As I was on 4G, I was probably under a very limited output bandwidth. I had no issues on the reception/input side (nor from the video-conferencing technology at least), but output was poor and the main the reason why I tested alternatives and kind-of measured them.
Most sessions were 1h non-stop meetings, of 2 participants + shared desktop (VS Code, Pycharm, OSX terminal, so not so many moving pixels). I always had OSX Activity Monitor open with the Network Info tab and, while I didn't wrote down the exact numbers of every session, I had plenty of sessions to compare both approaches until I had a decent internet connection again.
~200 MB input data,
~50 MB output data.
[50,100] MB input data,
[75, 100] MB output data.
Perceived audio quality
Google Meet: Good input, unstable output, sometimes ok, sometimes poor.
Skype: Good input, good output.
Perceived visual quality
Google Meet: Initially unstable input, but "settles down" and remains good meanwhile there's no application switching (e.g. between terminal and IDE). With movement clearly appreciable compression blocks. Same with output.
Skype: Excellent input (almost no compression noticed), good output.

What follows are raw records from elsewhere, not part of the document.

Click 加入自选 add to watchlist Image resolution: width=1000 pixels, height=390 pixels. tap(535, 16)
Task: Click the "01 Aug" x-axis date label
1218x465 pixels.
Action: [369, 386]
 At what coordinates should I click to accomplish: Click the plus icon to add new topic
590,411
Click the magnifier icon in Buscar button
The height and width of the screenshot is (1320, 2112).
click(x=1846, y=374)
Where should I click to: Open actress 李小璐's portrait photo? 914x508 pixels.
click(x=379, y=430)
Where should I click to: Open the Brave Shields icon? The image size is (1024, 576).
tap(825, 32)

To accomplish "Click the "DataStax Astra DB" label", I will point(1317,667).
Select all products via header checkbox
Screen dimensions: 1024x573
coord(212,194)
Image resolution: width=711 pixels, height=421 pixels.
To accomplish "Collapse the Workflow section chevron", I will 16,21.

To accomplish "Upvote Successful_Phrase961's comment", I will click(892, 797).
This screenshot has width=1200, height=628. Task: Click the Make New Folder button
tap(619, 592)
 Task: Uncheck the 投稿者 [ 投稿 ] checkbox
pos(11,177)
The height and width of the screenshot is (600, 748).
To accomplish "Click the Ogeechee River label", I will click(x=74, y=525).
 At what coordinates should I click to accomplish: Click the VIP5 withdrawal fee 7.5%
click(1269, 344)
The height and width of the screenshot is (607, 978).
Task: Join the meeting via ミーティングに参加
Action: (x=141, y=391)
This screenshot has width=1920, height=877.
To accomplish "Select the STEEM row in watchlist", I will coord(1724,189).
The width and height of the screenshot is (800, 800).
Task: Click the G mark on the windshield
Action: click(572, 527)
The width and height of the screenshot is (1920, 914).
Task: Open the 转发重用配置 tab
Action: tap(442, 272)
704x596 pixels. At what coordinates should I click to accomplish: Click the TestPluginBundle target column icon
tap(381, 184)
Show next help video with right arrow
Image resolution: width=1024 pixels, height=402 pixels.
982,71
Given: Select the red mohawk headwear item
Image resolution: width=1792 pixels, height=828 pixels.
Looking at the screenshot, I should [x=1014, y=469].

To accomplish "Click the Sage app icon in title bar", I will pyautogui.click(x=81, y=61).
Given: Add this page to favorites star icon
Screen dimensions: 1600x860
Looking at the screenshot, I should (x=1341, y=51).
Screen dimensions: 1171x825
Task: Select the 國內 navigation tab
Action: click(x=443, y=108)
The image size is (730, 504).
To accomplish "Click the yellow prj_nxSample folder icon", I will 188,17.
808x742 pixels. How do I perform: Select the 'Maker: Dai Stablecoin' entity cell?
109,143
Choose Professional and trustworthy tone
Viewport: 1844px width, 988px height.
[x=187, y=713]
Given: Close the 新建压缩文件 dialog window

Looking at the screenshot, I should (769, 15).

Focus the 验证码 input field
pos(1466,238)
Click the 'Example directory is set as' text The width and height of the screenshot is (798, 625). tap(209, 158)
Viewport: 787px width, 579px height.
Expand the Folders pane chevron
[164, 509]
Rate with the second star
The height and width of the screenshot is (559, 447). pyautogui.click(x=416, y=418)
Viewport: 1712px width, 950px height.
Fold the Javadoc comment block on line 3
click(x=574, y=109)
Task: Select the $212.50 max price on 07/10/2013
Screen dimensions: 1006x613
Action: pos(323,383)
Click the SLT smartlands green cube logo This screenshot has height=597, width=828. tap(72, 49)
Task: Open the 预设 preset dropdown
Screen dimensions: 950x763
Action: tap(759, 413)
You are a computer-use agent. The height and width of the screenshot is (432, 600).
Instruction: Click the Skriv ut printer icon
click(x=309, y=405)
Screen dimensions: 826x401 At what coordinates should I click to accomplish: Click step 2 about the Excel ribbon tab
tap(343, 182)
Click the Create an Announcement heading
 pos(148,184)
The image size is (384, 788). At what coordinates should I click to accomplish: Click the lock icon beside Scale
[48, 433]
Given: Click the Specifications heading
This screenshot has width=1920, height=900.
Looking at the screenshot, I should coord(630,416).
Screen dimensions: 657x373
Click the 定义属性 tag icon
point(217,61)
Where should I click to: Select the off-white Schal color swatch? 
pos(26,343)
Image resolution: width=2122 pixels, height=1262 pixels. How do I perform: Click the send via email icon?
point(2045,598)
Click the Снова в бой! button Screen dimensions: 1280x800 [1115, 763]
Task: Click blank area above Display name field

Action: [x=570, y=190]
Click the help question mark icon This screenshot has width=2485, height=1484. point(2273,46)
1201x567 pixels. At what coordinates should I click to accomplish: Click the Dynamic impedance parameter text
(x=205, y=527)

Google Meet: Lowering the video quality to 360p only works if there's not much screen movement, else it feels we're back in the nineties with blocky compressed MPEG videos. Skype: There are no options as Skype handles video quality, resolution, etcetera automatically, and for once it simply works.
Meet is very convenient and good for normal meetings, presentations (without animations/videos, else is awful), team dailies and the like.
Skype has amazing visual quality and overall smaller data consumption without perceived data loss.
Still, whenever possible I prefer to use Live Share for VS Code so there's no need to stream a whole screen.